---------- Data

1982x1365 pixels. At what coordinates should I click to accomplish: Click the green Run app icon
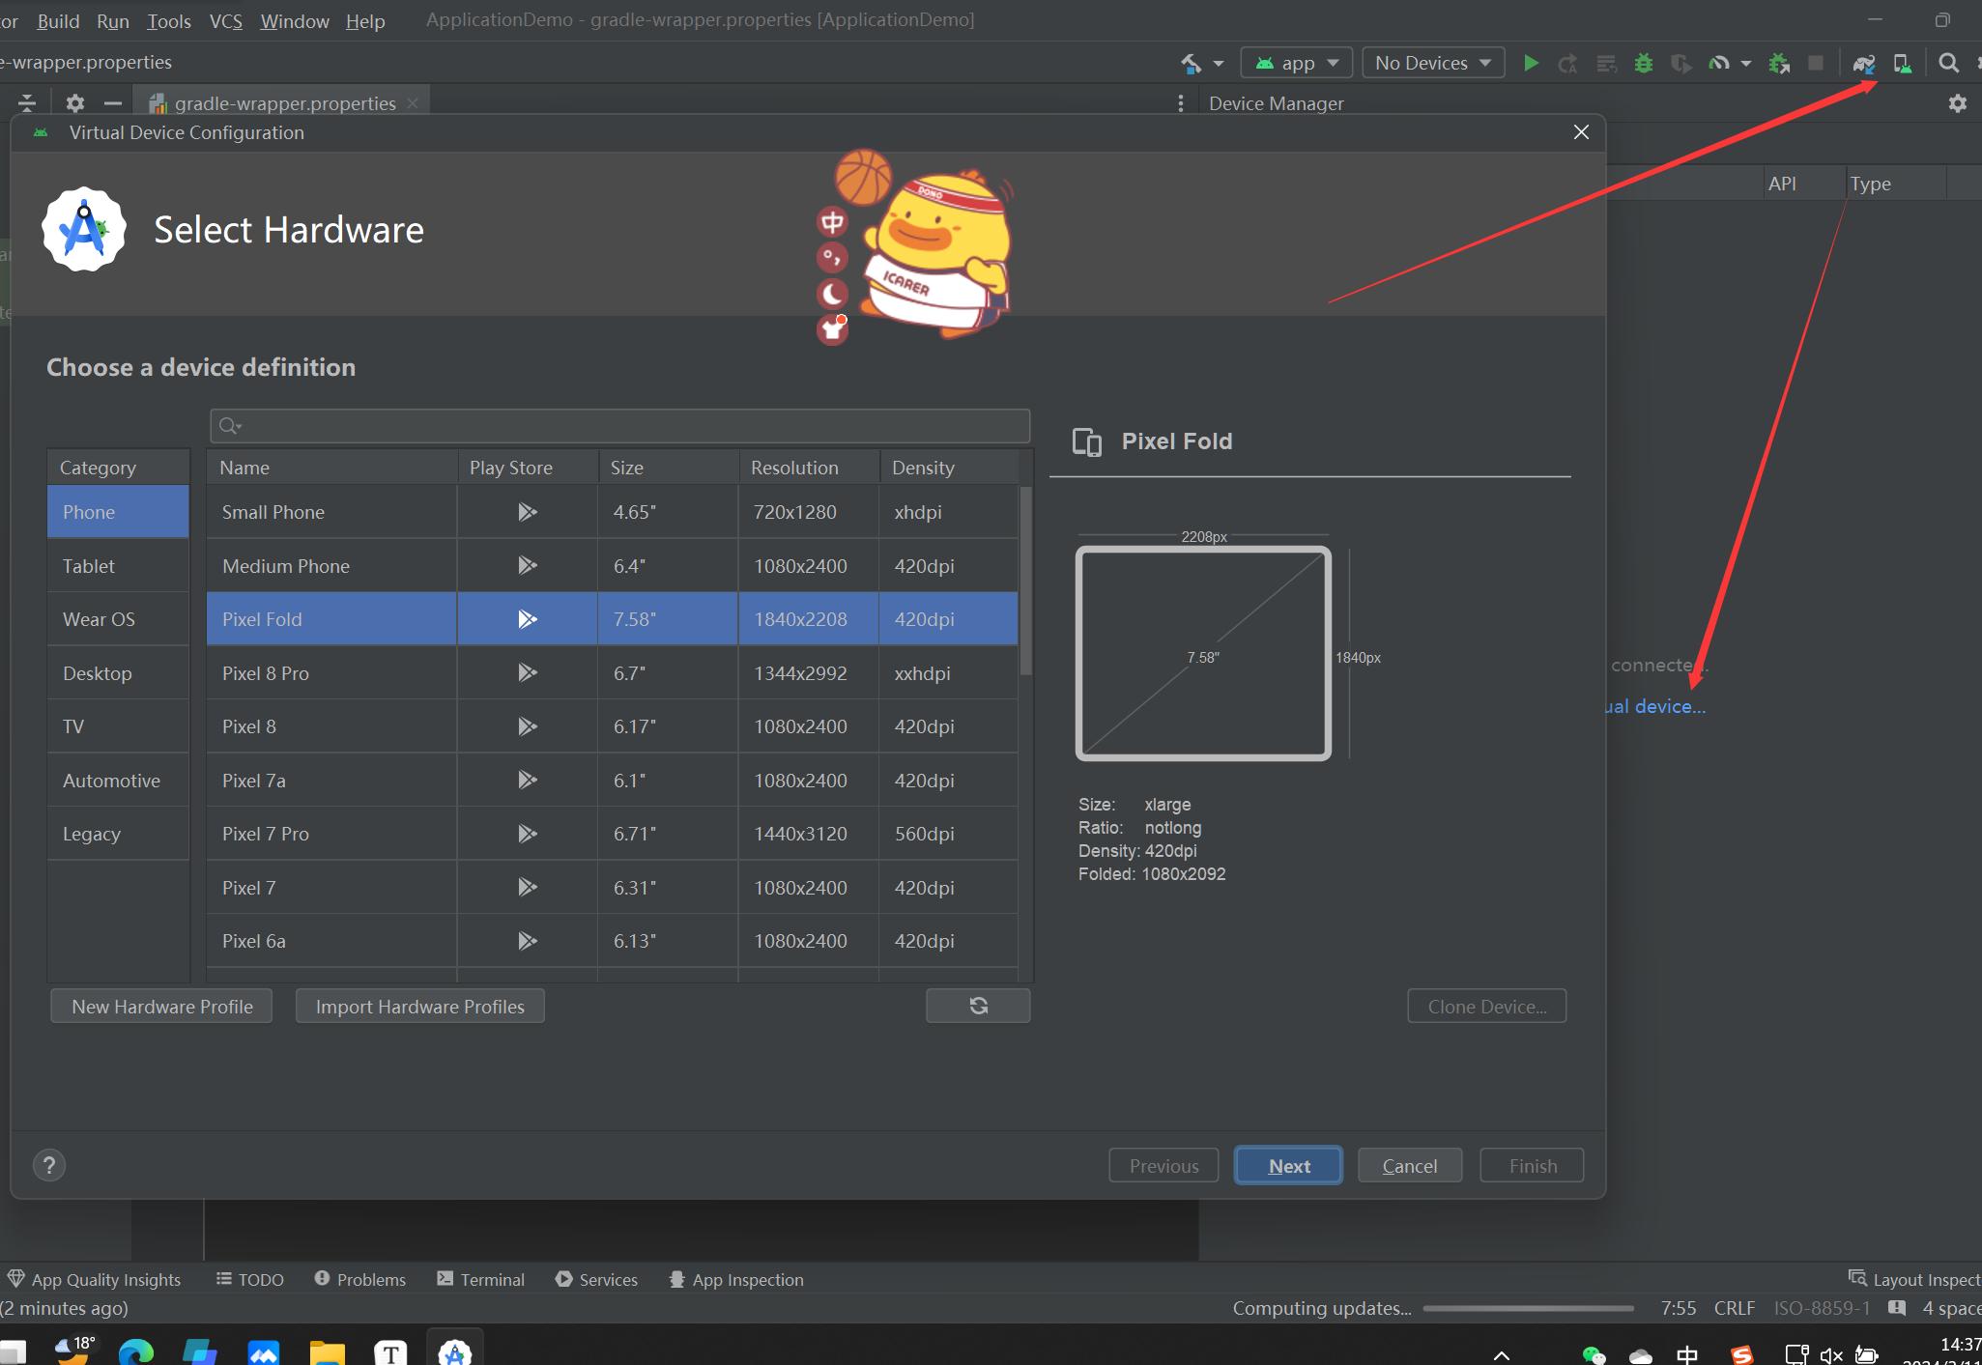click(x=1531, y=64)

--------------------
---------- Data

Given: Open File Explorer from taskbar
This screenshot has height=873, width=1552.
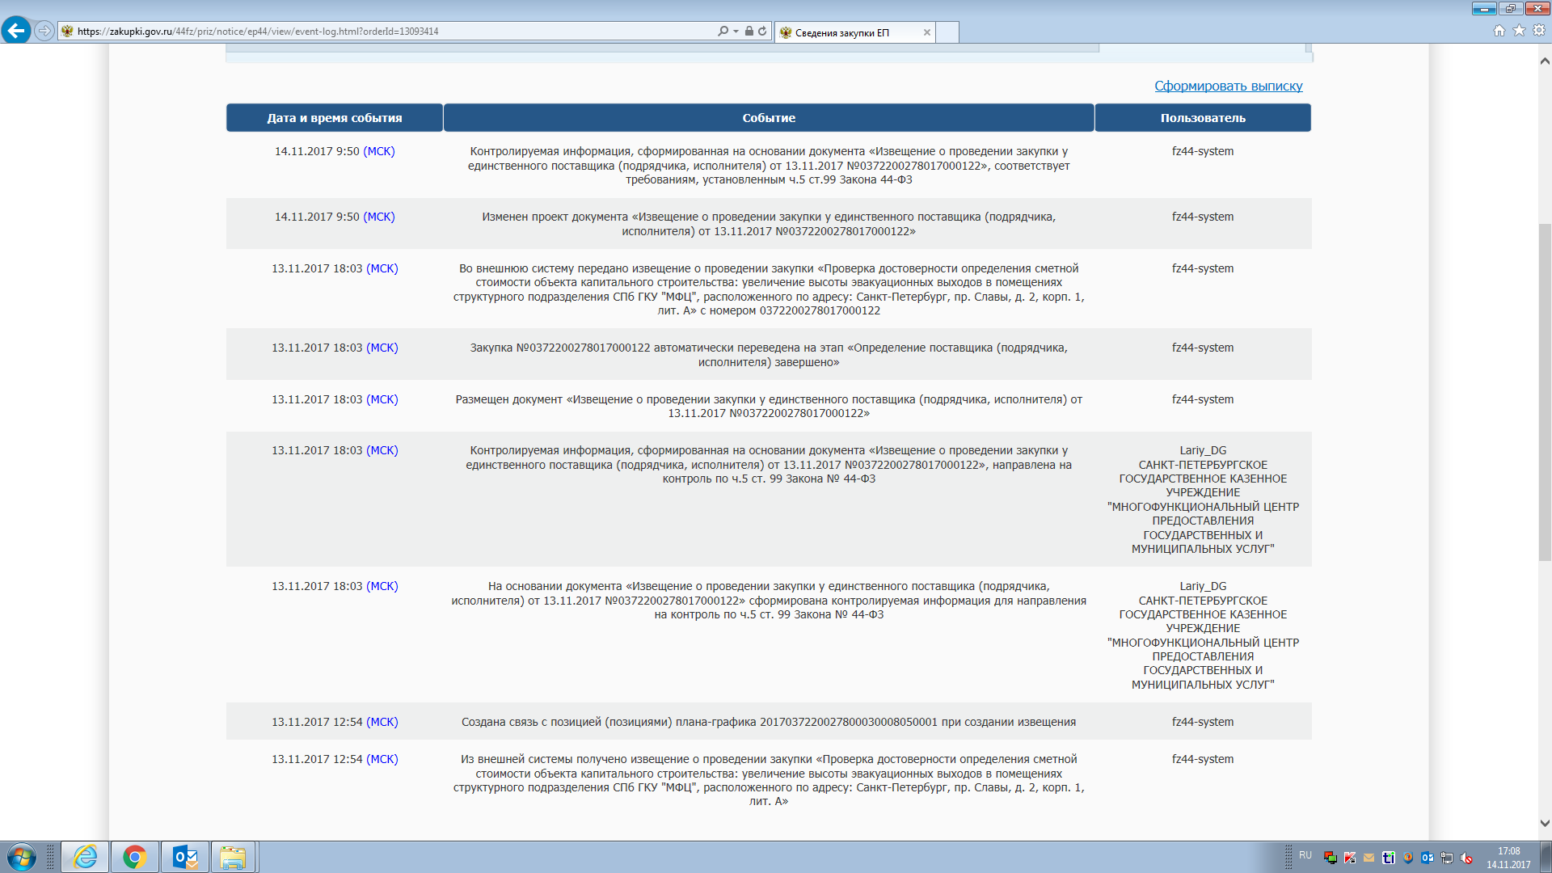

--------------------
---------- Data

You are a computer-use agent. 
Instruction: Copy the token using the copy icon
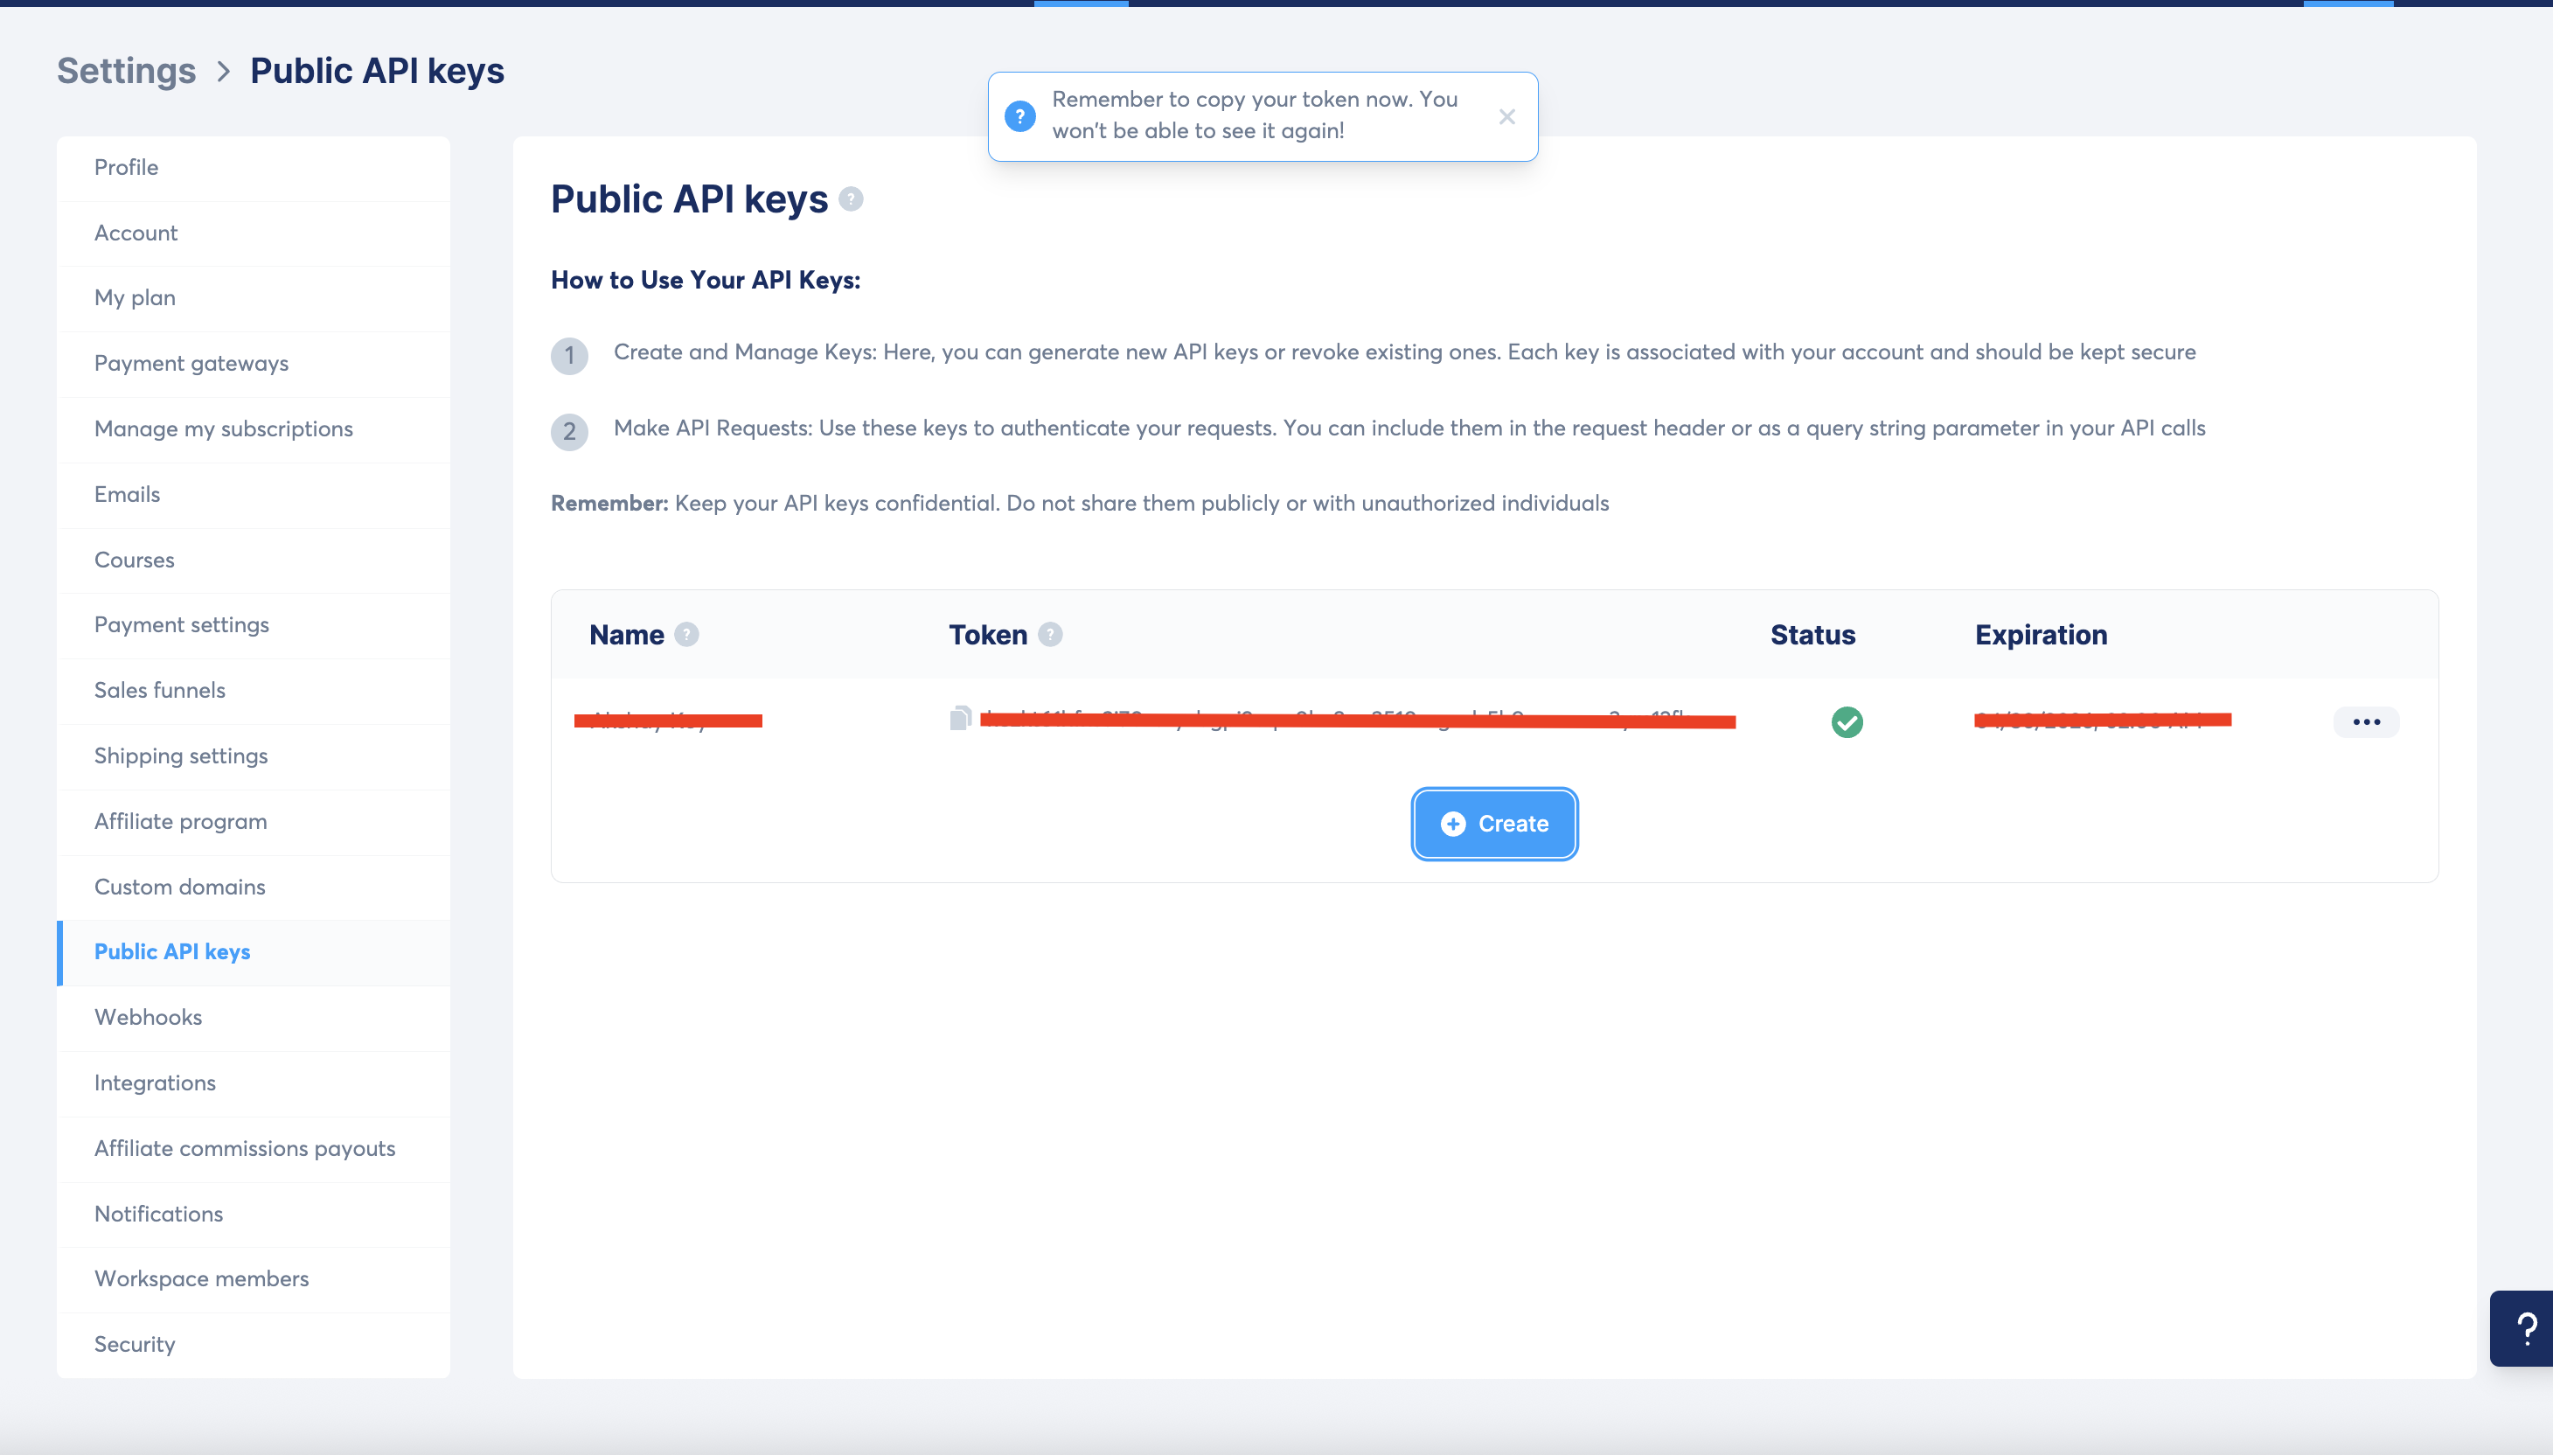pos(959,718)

--------------------

> _Requirement_: Your answer should be the lines above from the one containing "Given: Open File Explorer from taskbar" through the one containing "This screenshot has height=873, width=1552.", copied exactly and with both ends kept.

> _Task output_:
Given: Open File Explorer from taskbar
This screenshot has height=873, width=1552.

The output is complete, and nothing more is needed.